I was flying over the Gulf of Mexico, staring out the window of seat 1A. I had a Buffalo Trace in hand. My second, I’ll admit. A box of snacks had just been delivered and nobody was asking for a credit card. Which made me think, Just what in the world was I doing in seat 1A with drinks and a snack box? The seats were wide, the service attentive. Suddenly I realized a mistake: I’d booked first class for my return trip from Belize.
I hadn’t paid for the ticket, but someone had. When it was time to present my expenses, I could picture someone rolling their eyes. I’d only be able to say, “Well, it’s been a while since I flew international.” Who knew if I’d have to cut the difference. Either way it got me thinking that most of us are in the same boat. Travel still feels odd, unfamiliar, a bit challenging.
In fact, the potential for curveballs has never been greater. One touch of a key and you end up in first class. Miss your timeframe for a covid test and I don’t know what might happen. Flight changes? Extra nights at hotels and lodges? Meals and incidentals? And what if you contract covid while away? Got a backup plan for affordable accommodations?

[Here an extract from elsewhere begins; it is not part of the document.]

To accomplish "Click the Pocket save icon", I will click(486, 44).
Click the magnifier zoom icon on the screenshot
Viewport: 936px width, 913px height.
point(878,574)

I knew what I was getting into when I flew to southern Belize, but the opportunity to fish for permit on some of the most productive flats and reefs in the world seemed too good to pass up. Got to live, right?
Day one I discovered how difficult permit can be. Day two? Ditto. High winds, bad casts, spooky fish, difficulty spotting them with untrained eyes . . . I was starting to feel inferior, wondering how I could have caught so many thousands of trout and so many salmon and steelhead in my life, and yet couldn’t put together a solid cast to save my life for a permit. But on day three I got lucky. I cast to two fish, thought I heard the guide say cast again, lifted the line and fly from the water only to hear the guide scream, “No! Why cast!”
I wanted to say, “Well, hell, I don’t know. Just practicing my double haul,” but I simply cast again. Fly landed, the fish turned, I slowly stripped and suddenly was tight, everything happening no farther than 15 feet from the boat. Fifteen minutes later I had my fish and one angling goal was checked off the list.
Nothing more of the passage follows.